## TASK ITEM
Reproduce only the lines of the material below that start at the line containing "The width and" and stop at the line containing "Themes ... werden". Keep both end lines.

## DATA SHOWN

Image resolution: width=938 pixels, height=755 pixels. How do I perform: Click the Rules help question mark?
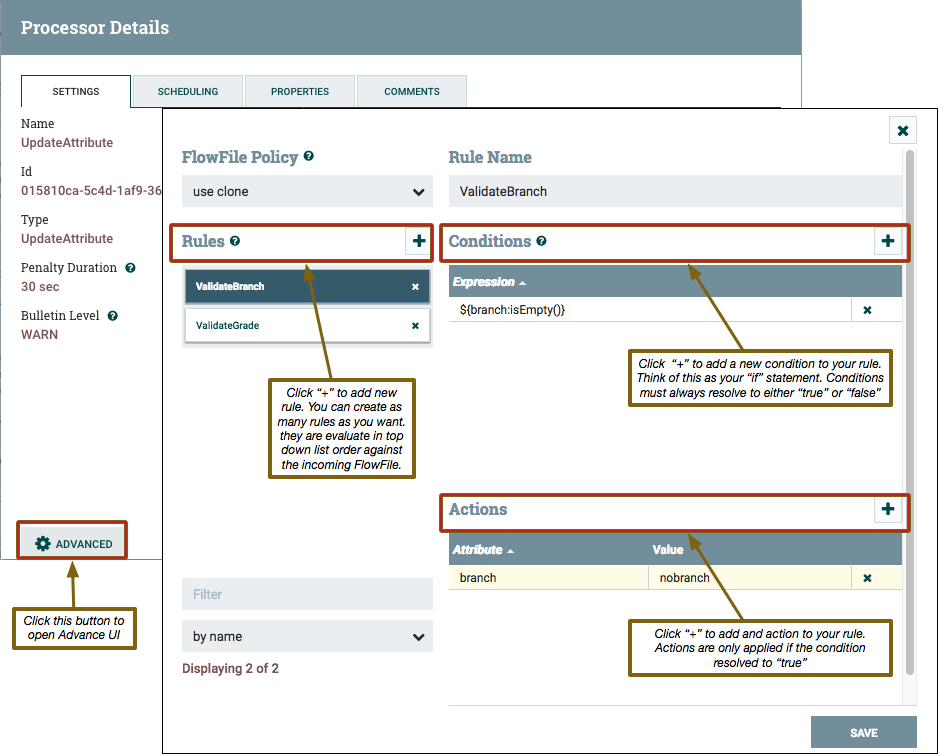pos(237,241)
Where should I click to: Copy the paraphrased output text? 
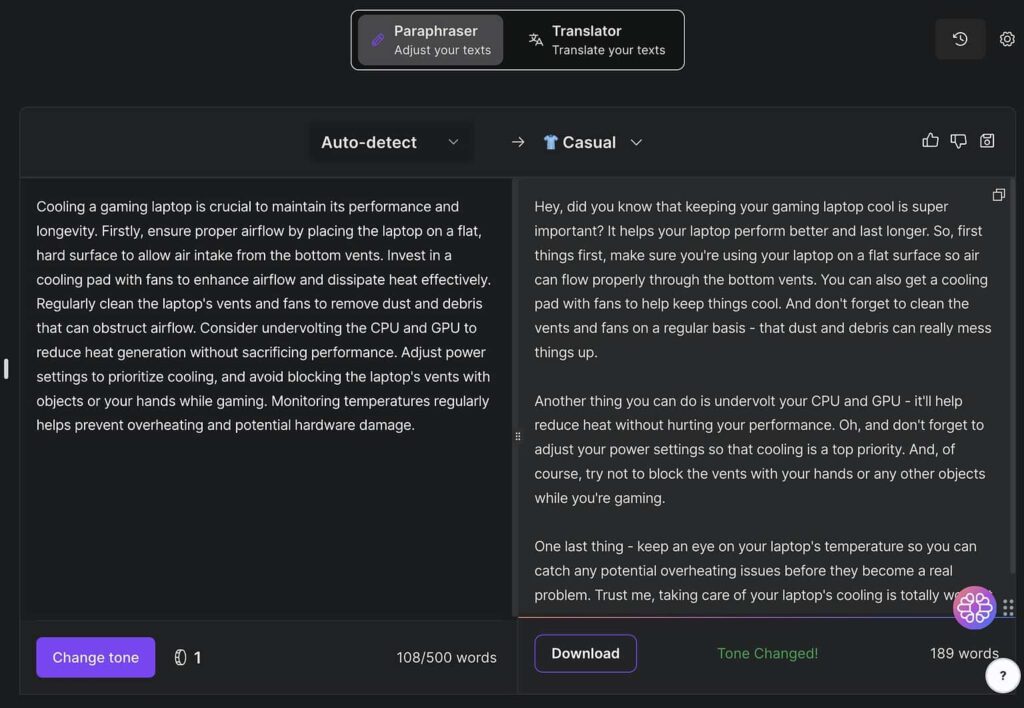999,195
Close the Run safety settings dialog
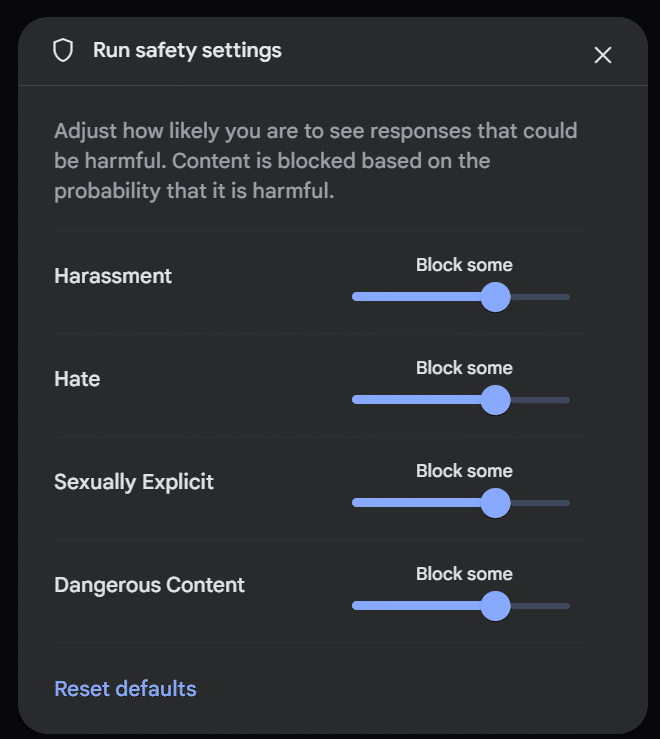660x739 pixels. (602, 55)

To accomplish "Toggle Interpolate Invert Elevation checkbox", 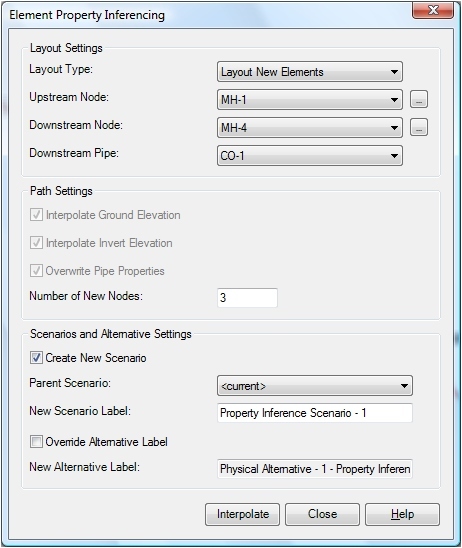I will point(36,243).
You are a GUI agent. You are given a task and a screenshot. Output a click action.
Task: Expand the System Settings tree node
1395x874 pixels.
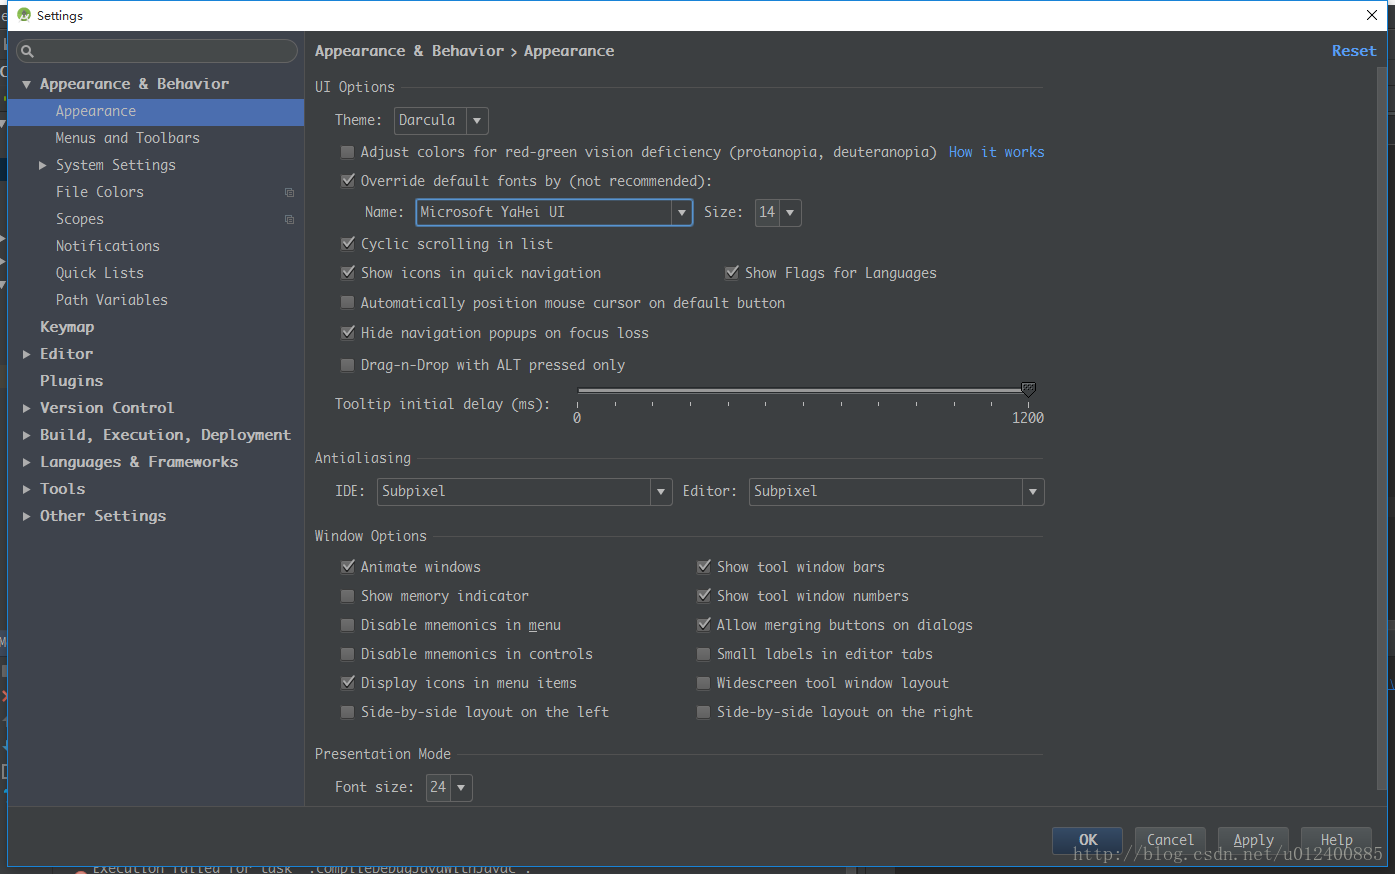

--

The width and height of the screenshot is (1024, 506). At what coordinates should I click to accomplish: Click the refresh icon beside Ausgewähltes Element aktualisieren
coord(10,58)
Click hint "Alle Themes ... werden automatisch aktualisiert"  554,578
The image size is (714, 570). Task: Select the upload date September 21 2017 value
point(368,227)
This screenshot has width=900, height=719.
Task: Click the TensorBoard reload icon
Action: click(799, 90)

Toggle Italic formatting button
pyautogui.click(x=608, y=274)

## ANSWER BOX
The width and height of the screenshot is (1024, 506). At what coordinates should I click to accomplish: Click the refresh icon beside Ausgewähltes Element aktualisieren
coord(10,58)
Click hint "Alle Themes ... werden automatisch aktualisiert"  554,578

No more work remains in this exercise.